Mamá, quiero ser sofista

YA huele a precampaña! Aunque hoy el Rey esté de ronda de consultas con quienes podrían salvar la legislatura, los líderes políticos llevan días en modo mitin: Iglesias recupera su flow de rap, Rajoy revive al soltar tres perogrulladas y Sánchez busca la reválida para volver a ser candidato ("seguro que lo eligen", predijo en un poema Charles Bukowski). Vuelven con brío el grito en firme, el falso beso, el chiste fácil, la chaquetilla de arengar, las palabras hueras, el tono fatuo de pregón.
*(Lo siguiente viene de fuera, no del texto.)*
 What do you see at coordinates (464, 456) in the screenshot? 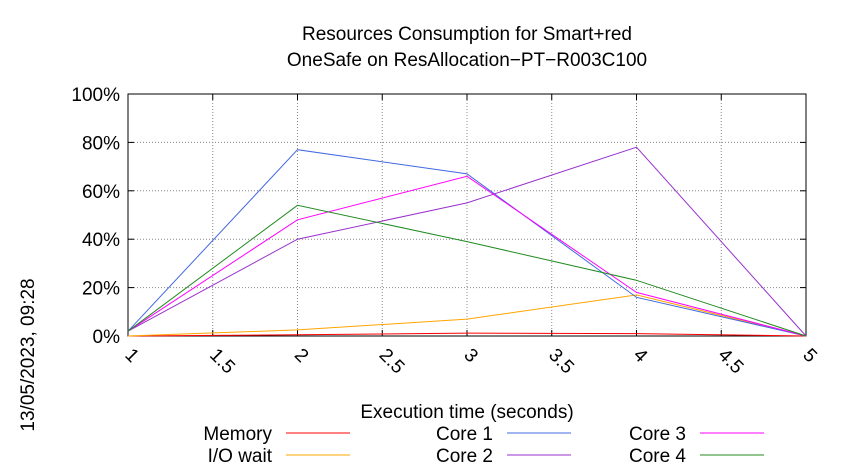
I see `legend-label-core-2: Core 2` at bounding box center [464, 456].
Mucha y mala forma para poco y no mejor fondo.

La retórica y la oratoria hace tiempo que ha caído en desgracia. El arte del buen decir, apreciado desde tiempos de Homero, ha sido sustituido por la videopolítica, la telegenia y los eslóganes ramplones. Como yernos perfectos, los líderes actuales más que disertar escenifican, convencen a base de repetirse, reducen el argumentario a tres consignas y la dialéctica al "y tú más". A este lado de las urnas, quienes tenemos el derecho al voto tampoco podemos dárnoslas de masa crítica exigente. Ni los nostálgicos de Azaña o de Maura -o del piquito de Felipe González o de Julio Anguita- aguantan ya una disertación de las de antaño. El homo videns -alerta Giovanni Sartori- al perder la capacidad de abstracción pierde también la de distinguir lo verdadero y lo falso. Mal asunto. Se nos llena la boca de Cervantes, y no sé si estamos a tiempo de traer al presente el discurso de las armas y las letras, o los consejos que Quijote da a Sancho para gobernar la ínsula.
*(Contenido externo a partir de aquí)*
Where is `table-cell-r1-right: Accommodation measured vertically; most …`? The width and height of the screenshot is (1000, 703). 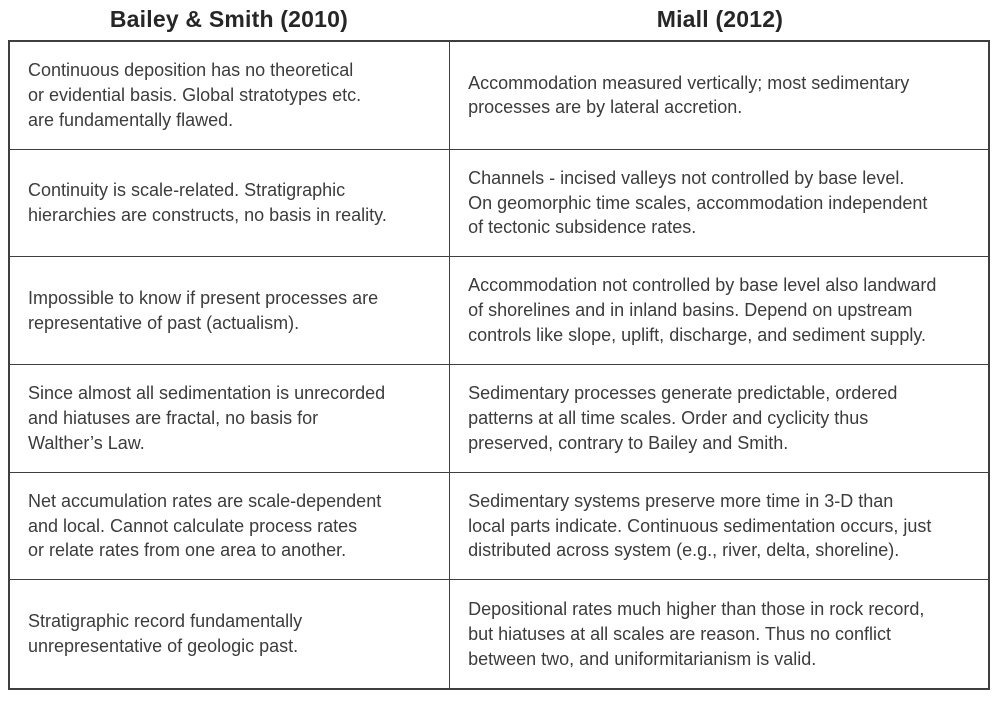
table-cell-r1-right: Accommodation measured vertically; most … is located at coordinates (719, 96).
Así las cosas, pidiera yo para el nuevo tiempo político palabras más aladas. Como en aquella pintada -"¡Basta de realidades; queremos promesas!"-, exigiría a los líderes que pelearan con verbo ágil sus programas, y que nos los recitaran como las catilinarias. Que intentaran aprender, como Fidípides en Las nubes de Aristófanes, a defender sus argumentos aunque éstos sean los inferiores o injustos. Que se transformaran en hábiles sofistas sería señal de que al menos nos ven como algo más que espectadores: como ciudadanos a los que no se les convence con dos selfies, cuatro tuits y mil imágenes. Tiempos raros, en los que la ignorancia atrevida se vende como elocuencia, y en los que pasa por prudente quien no tiene nada que decir. Tiempos raros, en los que los sofistas pasarían por Platón. Tiempos raros, en los que reto a los políticos a que traten de persuadirnos, si es que tienen lo que hay que tener: razones.